Personalizar no es optimizar


La Inteligencia Artificial (IA) vuelve a ofrecer promesas recicladas sobre la personalización del aprendizaje y el aprendizaje adaptativo, generando más preguntas que respuestas sobre su integración. Para personalizar el aprendizaje, ¿qué datos son realmente necesarios y qué variables debemos considerar en cada momento del proceso educativo?

Aunque la IA permite adaptar contenidos y estrategias a las necesidades de los estudiantes, la cuestión no puede reducirse a una simple adopción tecnológica. La capacidad de procesar grandes volúmenes de datos y ajustar recomendaciones en tiempo real no resuelve, por sí sola, el problema central: determinar qué significa realmente personalizar y bajo qué criterios pedagógicos debe hacerse.

Lo que no sabemos

La tecnología de IA ha alcanzado un nivel de desarrollo que le permite gestionar grandes volúmenes de datos y generar recomendaciones personalizadas en tiempo real. Sin embargo, esta capacidad técnica no equivale a disponer de evidencia pedagógica sólida sobre cómo optimizar la personalización del aprendizaje en contextos educativos complejos.

Carecemos todavía de información rigurosa que permita determinar cuáles son las estrategias más eficientes y seguras para superar la rigidez del modelo único impuesto por el sistema educativo tradicional.

Este modelo parte de la premisa de que la mayoría de los estudiantes deben seguir la misma secuencia de aprendizaje, como si todos compartieran los mismos conocimientos previos, intereses, metas y necesidades.

En 2019, antes del auge de la Inteligencia Artificial Generativa (IAGen) impulsada por grandes modelos de lenguaje como ChatGPT de OpenAI, Olaf Zawacki-Richter, profesor alemán de tecnología educativa en la Universidad de Oldenburg, junto a sus colaboradores, señaló en un estudio que la participación de los profesionales de la educación en el uso de la IA era limitada y que existía un descuido notable de los aspectos pedagógicos y éticos en su implementación.
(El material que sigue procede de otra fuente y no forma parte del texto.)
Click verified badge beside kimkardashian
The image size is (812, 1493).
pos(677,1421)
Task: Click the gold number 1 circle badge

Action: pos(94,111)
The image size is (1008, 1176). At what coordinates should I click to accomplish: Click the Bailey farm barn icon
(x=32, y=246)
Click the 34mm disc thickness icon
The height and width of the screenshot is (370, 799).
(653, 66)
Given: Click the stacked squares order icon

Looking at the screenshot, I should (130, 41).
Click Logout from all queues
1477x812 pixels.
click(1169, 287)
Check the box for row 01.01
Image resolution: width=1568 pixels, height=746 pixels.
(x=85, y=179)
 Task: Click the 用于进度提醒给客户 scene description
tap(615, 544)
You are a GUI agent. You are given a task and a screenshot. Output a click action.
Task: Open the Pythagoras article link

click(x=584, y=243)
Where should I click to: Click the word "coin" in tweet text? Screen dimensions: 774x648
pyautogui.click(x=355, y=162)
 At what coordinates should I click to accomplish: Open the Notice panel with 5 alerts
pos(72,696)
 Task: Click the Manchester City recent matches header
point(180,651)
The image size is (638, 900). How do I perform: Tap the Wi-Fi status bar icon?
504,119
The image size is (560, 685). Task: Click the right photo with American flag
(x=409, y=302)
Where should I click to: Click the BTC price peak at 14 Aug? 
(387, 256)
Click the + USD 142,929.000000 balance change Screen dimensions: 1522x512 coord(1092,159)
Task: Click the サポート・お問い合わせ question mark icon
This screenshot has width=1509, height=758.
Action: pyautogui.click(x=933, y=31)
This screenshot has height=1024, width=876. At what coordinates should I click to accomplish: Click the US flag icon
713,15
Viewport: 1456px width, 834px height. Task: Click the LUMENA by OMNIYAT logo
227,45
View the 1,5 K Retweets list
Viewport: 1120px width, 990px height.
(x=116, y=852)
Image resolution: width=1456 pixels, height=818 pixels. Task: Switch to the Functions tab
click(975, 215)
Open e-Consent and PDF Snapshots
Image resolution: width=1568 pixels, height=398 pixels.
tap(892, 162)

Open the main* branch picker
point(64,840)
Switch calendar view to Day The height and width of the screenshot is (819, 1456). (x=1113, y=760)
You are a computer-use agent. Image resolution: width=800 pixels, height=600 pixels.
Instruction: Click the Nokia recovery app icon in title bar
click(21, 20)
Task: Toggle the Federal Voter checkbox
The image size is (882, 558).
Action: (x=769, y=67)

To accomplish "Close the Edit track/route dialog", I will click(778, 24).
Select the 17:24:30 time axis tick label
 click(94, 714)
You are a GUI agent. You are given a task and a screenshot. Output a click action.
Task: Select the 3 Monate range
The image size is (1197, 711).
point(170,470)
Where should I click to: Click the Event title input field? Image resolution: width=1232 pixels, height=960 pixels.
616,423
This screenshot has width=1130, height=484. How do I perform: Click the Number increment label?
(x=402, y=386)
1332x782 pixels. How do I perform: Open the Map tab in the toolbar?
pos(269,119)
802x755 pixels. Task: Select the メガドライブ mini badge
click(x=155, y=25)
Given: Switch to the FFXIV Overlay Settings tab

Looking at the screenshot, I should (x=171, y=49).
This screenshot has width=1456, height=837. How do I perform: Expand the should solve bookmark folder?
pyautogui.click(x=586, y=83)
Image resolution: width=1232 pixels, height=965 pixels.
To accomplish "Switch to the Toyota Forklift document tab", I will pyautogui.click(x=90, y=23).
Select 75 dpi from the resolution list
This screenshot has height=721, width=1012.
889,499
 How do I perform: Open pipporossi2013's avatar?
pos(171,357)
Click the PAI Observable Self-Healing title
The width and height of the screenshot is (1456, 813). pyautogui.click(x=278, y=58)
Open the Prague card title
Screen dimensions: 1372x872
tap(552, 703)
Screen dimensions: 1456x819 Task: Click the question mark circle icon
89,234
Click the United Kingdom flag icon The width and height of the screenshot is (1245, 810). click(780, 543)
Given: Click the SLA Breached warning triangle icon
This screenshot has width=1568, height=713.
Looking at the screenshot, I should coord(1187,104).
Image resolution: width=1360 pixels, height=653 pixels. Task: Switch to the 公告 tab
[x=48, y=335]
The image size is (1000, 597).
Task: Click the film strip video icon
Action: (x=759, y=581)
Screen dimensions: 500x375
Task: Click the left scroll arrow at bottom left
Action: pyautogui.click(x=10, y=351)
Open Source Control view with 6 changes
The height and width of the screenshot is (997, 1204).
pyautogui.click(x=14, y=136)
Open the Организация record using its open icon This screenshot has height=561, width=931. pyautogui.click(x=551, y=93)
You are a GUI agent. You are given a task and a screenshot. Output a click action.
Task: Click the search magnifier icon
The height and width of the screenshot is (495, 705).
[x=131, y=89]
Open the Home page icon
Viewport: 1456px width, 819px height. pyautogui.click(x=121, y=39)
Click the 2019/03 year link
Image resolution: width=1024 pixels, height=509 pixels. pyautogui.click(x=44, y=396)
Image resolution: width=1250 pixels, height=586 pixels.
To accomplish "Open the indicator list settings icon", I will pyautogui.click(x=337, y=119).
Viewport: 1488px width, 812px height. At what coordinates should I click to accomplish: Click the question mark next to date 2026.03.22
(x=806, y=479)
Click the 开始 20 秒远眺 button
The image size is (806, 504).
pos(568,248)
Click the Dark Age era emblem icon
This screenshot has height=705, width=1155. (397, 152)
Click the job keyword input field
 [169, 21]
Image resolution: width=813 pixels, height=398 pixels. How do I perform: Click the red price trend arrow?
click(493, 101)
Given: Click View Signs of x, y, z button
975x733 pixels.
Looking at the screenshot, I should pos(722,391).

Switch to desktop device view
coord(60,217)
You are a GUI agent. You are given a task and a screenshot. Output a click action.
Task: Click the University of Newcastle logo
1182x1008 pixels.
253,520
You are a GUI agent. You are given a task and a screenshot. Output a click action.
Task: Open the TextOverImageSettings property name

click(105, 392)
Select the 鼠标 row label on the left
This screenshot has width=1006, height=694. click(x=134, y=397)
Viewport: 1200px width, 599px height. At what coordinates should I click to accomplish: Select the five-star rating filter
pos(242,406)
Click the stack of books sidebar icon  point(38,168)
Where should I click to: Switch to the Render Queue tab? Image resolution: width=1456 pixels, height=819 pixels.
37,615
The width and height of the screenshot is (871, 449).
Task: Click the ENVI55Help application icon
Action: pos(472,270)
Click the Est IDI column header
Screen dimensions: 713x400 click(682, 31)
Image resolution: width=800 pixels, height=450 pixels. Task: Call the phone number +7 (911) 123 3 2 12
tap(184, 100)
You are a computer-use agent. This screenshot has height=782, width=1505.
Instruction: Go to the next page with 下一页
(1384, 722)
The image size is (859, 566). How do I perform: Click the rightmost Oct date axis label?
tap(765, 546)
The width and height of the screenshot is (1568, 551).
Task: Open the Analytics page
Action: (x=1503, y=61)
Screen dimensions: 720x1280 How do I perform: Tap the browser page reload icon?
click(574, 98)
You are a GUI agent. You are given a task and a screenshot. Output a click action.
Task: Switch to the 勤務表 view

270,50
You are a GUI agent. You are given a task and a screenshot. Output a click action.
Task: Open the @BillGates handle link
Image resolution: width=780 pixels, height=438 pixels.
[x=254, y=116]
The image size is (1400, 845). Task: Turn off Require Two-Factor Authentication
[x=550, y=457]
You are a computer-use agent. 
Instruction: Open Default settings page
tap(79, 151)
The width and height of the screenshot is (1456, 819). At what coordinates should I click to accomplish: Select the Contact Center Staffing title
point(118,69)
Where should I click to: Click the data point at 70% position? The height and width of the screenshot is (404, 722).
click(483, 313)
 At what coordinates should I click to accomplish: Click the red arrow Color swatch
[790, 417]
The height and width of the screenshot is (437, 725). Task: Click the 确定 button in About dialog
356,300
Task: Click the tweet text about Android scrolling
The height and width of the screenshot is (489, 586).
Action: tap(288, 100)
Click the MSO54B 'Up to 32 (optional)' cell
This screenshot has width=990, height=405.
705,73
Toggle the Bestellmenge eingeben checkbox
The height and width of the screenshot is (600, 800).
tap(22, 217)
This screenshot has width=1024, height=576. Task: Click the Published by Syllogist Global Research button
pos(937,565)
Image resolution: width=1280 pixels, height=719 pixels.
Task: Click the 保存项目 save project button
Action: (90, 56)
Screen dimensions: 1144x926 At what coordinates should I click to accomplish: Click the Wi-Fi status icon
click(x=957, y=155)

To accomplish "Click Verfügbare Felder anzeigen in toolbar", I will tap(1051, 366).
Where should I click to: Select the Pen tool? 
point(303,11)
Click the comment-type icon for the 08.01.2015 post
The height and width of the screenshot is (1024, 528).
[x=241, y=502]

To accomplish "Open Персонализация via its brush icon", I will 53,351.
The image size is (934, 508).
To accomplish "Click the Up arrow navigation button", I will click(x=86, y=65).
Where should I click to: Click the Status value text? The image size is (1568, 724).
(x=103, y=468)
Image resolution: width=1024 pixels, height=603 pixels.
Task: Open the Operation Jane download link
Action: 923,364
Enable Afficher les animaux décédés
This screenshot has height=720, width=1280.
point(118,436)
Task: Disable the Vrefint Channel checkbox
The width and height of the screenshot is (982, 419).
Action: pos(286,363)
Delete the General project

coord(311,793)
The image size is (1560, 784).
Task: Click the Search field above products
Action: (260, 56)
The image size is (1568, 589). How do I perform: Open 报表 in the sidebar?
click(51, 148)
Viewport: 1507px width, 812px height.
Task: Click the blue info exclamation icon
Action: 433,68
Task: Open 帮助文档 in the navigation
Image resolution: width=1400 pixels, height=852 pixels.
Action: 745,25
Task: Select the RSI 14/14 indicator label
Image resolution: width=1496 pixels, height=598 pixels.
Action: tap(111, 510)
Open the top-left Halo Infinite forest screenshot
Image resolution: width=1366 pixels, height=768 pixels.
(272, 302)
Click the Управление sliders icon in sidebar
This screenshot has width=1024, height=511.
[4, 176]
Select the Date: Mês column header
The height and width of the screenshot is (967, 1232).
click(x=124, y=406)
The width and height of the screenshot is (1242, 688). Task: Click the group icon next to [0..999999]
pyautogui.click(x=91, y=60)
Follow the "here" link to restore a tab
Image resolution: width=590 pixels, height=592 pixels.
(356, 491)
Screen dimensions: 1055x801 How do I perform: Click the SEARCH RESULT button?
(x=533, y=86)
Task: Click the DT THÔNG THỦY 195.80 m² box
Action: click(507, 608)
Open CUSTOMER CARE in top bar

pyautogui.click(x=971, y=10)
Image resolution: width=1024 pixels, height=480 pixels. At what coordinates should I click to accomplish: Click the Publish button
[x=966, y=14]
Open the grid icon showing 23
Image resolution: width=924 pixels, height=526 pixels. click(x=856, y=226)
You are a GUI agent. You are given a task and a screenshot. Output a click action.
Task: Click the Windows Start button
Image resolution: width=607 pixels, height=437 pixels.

Cinco años después, el autor, esta vez con nuevos colaboradores, llegó a conclusiones similares. La diferencia más significativa fue el crecimiento exponencial del número de estudios, que se había multiplicado por ocho en este periodo. Sin embargo, estas investigaciones seguían centrándose en evaluar las capacidades técnicas de las herramientas y sus impactos potenciales, dejando nuevamente en segundo plano los enfoques pedagógicos y éticos.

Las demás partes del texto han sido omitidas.